The Founding Of Honda

The Founding Of Honda

In the late 1930s, Soichiro Honda built a small workshop while still in school. His dream was to create a fuel efficient and affordable engine for the masses. 

Working day and night, he often slept in his workshop, and even neglected his wife. Because he didn’t have much money, he had to pawn his wedding jewelry to get funds for spare parts.

When he finally presented the working sample of the engine to engineers at Toyota, they all laughed at him, saying his design would never work and that it was too amateurish. 

Nevertheless, Soichiro Honda didn’t give up, and spent a further 2 years improving on his design. Finally, he won a working contract.
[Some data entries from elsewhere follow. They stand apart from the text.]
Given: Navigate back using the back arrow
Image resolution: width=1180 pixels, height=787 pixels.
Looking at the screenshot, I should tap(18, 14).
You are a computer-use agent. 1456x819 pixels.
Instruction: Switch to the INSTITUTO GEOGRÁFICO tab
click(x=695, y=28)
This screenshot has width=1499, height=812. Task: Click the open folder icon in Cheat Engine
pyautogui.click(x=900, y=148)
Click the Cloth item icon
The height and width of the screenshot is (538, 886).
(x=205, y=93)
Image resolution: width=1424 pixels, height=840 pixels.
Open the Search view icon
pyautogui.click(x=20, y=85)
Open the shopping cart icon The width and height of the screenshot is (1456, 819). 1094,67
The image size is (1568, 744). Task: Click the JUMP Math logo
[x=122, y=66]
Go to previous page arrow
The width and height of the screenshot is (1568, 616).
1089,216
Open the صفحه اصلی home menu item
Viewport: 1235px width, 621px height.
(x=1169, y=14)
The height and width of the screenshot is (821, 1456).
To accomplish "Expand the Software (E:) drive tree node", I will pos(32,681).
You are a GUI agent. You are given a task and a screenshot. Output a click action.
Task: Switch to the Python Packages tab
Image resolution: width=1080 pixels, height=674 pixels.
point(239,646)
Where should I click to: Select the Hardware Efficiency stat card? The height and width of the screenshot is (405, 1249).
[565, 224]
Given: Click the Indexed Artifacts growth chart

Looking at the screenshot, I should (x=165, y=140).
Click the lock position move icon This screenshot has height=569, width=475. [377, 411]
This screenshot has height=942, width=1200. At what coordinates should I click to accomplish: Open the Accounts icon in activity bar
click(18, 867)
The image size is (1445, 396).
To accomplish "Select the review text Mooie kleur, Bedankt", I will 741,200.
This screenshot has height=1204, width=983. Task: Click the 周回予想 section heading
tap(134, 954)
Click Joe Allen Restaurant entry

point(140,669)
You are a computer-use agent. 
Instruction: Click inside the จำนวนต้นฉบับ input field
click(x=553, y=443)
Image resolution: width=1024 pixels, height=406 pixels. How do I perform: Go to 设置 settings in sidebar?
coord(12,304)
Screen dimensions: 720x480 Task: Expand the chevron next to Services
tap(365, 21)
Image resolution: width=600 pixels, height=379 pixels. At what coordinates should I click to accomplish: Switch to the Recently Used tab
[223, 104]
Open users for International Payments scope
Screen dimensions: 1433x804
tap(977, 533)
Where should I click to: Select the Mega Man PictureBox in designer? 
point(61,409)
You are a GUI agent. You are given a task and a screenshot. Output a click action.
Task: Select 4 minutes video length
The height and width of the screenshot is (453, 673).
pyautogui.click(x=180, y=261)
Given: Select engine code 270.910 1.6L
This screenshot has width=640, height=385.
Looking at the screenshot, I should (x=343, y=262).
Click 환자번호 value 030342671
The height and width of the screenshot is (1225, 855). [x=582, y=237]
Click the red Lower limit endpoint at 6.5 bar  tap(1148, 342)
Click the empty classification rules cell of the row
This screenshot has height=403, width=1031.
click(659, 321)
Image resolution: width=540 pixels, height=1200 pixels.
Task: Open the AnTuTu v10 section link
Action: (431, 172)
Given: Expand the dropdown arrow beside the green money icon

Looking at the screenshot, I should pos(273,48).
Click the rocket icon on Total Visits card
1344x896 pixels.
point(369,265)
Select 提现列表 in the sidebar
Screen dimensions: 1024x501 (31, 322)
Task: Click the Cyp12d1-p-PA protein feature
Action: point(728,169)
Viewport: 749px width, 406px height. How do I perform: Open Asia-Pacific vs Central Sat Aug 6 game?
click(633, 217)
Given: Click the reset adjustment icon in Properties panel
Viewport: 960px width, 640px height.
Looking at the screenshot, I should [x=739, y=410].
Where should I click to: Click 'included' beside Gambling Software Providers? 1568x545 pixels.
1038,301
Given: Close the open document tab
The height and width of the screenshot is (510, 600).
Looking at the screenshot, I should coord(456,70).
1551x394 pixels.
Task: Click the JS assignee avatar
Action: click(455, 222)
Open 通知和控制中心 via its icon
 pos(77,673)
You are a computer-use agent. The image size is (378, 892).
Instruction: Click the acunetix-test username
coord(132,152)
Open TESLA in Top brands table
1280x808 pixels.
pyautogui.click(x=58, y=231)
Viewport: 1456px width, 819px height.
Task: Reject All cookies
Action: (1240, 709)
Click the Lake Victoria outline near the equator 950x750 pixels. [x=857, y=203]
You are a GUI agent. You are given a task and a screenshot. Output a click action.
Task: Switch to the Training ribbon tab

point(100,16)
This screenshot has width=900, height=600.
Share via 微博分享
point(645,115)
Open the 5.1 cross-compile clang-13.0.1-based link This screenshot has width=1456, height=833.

Now he needed a factory. Unfortunately, the Japanese government was preparing for World War II, and supplies were hard to find. Rather than focus on failure, Honda invented a new concrete making process that enabled him to build his factory.

Then the war broke out and his factory was bombed. Twice.

Did that stop Honda? No. Instead, he went around collecting raw materials dropped by American planes and built his factory again.

Then, in 1945, an earthquake destroyed his factory. 

Having survived poverty, rejection, ridicule, shortages, war and natural disasters, Soichiro Honda was not ready to give up. He sent an inspiring letter to 18,000 businessmen, requesting donations.

Money came in from only 5,000, but it was enough to help Honda to start his own company. Finally, the engine he developed in his youth became one of the most popular in Japan, and he started to expand to Europe and America.

Today, the Honda company is one of the largest automobile makers in the world, though most people that own a Honda don’t know what it took to put that car into their hands.

All because one determined inventor committed himself to an idea, acted on it, adjusted when he needed to, and never gave up. Failure was simply not considered a possibility. 


Those things that most everyone does don’t take a lot of perseverance, and therefore, most everyone does them. The more value something has, the more perseverance it takes to get it. Perseverance is a big component to accomplishing the things of real value. 

When Mr Soichiro Honda was interviewed on the reason for his success, he said: “To me success can be achieved only through repeated failure and introspection, in fact, my success represents the one percent of the work that resulted from the ninety-nine percent that was called failure.”

Today, you don’t have to survive poverty, shortages, war and natural disasters. What are you waiting for?